• [Exercise instructions] Reproduce the lines that follow word for word, everything from the start down to the line containing "pyautogui.click(x=63, y=17)", including that line.

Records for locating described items
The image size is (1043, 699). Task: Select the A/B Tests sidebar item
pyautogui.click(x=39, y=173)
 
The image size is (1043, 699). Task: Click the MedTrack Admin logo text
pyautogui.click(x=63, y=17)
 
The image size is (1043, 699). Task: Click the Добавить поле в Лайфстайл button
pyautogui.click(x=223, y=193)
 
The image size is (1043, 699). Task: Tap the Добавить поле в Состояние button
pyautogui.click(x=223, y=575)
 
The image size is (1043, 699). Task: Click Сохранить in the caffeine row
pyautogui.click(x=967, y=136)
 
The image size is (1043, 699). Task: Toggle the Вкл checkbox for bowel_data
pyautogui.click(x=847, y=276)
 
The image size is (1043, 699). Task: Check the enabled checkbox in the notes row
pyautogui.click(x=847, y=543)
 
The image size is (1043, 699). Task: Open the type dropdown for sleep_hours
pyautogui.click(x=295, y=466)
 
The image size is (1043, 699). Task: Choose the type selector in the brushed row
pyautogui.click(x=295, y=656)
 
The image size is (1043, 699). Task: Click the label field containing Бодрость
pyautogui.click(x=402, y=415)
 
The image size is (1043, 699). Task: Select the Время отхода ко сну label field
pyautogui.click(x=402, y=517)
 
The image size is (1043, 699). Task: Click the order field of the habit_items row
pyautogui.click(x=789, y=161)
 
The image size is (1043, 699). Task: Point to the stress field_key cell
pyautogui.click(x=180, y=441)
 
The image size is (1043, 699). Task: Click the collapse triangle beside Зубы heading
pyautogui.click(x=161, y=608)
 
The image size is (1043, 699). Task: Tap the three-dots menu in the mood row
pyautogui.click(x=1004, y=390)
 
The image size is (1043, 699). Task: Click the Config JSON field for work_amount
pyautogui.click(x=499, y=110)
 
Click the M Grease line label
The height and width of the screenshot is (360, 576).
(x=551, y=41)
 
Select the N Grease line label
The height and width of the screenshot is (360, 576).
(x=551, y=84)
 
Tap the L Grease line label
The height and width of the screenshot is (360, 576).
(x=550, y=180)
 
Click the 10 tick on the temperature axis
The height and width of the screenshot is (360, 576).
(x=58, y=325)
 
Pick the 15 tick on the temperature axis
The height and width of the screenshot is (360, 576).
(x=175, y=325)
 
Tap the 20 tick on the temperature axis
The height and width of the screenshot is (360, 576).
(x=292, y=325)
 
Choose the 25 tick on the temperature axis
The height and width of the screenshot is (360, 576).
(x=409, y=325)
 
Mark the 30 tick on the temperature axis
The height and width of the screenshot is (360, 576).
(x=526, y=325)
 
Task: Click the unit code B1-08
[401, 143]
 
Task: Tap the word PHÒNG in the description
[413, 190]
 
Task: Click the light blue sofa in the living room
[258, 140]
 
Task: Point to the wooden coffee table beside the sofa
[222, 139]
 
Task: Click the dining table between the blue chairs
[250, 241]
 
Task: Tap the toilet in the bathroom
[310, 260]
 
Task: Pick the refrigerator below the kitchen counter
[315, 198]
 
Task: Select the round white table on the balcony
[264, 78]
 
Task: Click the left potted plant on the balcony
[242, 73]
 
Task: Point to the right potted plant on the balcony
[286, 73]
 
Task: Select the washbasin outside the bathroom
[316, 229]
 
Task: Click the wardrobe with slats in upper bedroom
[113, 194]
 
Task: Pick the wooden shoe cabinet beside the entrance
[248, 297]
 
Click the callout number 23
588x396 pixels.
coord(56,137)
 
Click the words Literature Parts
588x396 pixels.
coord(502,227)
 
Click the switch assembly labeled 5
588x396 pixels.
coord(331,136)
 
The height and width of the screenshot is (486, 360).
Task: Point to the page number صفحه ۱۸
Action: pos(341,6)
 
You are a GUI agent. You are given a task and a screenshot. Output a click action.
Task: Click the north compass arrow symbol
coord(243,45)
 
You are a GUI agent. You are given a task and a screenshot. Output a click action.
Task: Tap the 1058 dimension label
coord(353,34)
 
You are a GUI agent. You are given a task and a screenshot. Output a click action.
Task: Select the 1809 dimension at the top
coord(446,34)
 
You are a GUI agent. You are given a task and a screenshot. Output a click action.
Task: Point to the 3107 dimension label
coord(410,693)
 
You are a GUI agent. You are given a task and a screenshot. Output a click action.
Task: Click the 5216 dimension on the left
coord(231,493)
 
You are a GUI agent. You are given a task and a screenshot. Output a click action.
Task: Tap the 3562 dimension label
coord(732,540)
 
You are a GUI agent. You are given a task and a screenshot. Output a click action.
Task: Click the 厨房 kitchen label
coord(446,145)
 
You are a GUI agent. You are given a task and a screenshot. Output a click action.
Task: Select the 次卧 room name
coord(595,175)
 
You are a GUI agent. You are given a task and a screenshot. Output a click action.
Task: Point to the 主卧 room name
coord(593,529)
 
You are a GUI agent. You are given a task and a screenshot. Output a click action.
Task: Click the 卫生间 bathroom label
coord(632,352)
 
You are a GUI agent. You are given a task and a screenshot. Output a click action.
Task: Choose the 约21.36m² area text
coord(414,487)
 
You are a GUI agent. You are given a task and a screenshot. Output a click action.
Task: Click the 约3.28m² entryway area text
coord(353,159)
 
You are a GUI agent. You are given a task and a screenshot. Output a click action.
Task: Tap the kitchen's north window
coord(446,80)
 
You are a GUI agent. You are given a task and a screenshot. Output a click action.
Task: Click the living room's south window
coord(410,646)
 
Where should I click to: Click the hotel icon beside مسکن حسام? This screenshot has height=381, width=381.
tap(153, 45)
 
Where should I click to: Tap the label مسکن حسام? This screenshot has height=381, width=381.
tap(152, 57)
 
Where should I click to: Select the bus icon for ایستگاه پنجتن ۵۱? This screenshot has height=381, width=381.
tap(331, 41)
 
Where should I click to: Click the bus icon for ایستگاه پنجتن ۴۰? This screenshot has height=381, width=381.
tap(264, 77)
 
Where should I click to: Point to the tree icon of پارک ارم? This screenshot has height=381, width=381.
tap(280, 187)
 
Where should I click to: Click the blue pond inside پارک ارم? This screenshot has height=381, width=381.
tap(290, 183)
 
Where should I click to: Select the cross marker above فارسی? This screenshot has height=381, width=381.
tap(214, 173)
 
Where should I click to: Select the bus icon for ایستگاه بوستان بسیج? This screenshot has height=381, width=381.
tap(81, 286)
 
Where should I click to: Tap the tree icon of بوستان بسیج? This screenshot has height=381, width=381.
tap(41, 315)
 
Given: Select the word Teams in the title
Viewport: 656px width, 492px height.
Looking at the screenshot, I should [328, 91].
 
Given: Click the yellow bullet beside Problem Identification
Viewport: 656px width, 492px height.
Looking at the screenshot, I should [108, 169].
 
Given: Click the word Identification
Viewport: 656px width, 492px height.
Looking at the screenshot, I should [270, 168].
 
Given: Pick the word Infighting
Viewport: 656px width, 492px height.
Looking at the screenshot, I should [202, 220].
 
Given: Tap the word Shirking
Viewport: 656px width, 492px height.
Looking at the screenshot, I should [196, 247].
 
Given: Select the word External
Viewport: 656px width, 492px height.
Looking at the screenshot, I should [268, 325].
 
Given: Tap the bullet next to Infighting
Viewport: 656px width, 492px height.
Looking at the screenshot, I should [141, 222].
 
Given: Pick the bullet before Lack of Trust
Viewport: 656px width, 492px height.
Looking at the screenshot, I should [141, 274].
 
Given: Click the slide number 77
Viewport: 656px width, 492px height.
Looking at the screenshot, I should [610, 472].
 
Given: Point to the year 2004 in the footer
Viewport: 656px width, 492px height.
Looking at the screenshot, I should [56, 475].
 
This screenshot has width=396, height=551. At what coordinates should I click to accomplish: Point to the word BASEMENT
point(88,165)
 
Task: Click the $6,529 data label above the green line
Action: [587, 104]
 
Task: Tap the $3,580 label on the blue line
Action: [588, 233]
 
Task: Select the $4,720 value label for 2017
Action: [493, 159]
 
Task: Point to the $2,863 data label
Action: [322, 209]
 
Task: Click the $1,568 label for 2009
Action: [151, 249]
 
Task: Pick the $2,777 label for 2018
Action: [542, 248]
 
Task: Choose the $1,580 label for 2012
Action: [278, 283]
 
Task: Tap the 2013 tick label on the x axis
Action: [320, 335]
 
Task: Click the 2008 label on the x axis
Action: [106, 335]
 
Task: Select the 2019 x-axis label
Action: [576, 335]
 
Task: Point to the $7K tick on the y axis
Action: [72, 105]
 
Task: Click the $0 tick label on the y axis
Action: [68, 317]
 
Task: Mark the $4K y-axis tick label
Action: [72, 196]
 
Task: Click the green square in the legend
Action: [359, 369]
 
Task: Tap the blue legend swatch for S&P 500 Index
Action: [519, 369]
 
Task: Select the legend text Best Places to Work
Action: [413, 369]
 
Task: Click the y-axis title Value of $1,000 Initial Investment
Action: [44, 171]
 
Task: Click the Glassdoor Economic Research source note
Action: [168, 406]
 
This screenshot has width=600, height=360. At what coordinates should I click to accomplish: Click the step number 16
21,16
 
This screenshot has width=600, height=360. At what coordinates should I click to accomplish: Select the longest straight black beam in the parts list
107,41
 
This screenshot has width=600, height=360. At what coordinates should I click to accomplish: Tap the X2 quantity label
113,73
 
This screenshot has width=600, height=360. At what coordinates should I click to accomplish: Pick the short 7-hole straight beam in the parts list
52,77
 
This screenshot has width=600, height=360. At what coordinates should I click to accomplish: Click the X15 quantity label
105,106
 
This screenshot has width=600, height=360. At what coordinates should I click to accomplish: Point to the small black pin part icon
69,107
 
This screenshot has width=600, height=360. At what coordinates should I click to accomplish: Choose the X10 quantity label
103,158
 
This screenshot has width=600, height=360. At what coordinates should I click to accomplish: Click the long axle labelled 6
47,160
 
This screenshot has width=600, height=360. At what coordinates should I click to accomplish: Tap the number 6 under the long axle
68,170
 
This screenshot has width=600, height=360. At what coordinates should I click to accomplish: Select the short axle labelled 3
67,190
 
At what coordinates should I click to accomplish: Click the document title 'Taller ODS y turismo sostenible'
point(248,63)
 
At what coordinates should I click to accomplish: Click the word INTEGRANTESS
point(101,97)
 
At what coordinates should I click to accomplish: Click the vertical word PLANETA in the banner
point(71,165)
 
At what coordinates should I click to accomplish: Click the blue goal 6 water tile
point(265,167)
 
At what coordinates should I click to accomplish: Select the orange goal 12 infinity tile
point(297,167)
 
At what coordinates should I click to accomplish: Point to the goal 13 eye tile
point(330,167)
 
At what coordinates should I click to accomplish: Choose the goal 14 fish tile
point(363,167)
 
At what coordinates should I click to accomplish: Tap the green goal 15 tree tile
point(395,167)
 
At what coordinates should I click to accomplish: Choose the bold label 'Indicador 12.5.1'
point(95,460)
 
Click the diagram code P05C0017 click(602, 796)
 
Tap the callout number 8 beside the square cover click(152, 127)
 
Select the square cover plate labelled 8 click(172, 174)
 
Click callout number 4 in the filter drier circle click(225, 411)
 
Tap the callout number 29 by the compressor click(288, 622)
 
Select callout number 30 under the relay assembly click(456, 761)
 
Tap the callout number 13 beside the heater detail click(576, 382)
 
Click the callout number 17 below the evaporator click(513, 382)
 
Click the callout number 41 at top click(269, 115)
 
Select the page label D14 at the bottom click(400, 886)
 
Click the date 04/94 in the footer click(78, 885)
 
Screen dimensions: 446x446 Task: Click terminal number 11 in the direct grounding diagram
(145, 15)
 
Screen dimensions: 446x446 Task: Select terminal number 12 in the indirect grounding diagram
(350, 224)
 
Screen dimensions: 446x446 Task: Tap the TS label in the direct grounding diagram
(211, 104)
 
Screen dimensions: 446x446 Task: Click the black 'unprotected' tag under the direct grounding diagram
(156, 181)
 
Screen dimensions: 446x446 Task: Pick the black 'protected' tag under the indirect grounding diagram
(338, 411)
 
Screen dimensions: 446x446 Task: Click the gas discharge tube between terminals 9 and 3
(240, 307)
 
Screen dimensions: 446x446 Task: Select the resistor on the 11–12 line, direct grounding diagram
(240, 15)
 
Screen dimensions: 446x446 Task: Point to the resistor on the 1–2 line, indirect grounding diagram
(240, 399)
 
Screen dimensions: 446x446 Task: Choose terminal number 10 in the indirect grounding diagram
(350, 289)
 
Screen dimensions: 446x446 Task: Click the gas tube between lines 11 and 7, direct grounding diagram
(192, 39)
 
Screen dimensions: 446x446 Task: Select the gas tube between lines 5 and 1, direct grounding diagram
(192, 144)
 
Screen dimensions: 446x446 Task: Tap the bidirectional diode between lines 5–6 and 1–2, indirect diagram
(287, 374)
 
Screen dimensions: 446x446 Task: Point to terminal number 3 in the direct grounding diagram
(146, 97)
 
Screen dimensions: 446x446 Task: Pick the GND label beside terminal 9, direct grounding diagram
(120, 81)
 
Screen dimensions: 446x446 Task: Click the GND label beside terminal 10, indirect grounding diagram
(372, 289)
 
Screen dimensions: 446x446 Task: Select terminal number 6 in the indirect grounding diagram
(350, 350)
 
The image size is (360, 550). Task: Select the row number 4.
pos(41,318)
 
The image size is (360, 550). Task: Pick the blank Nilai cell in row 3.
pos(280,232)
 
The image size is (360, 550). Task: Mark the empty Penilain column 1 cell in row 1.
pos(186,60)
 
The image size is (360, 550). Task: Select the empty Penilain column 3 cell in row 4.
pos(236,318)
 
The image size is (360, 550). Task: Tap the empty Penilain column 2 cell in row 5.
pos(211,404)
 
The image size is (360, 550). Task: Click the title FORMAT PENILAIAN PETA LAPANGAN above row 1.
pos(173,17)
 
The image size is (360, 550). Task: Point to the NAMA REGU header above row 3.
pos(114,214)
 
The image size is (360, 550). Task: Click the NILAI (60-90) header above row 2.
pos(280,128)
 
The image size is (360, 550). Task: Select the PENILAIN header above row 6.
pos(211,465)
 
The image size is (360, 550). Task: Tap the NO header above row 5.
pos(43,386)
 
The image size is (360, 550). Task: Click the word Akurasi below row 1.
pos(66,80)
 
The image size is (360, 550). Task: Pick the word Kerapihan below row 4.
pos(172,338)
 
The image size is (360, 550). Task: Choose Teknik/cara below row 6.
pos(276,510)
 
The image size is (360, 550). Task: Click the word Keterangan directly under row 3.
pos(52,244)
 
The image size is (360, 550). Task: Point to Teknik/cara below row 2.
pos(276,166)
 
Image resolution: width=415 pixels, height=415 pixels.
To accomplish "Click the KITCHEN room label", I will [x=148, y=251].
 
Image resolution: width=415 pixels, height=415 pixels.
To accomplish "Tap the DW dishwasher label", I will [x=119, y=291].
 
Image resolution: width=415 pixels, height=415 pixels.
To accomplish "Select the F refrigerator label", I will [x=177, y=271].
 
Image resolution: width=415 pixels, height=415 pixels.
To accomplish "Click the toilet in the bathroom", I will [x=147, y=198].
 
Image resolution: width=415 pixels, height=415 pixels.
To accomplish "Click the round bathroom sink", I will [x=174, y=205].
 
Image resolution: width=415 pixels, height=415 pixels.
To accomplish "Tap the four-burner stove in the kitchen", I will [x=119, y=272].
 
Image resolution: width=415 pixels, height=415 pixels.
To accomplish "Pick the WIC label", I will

• [Solution to this exercise]
The image size is (1043, 699). Task: Select the A/B Tests sidebar item
pyautogui.click(x=39, y=173)
 
The image size is (1043, 699). Task: Click the MedTrack Admin logo text
pyautogui.click(x=63, y=17)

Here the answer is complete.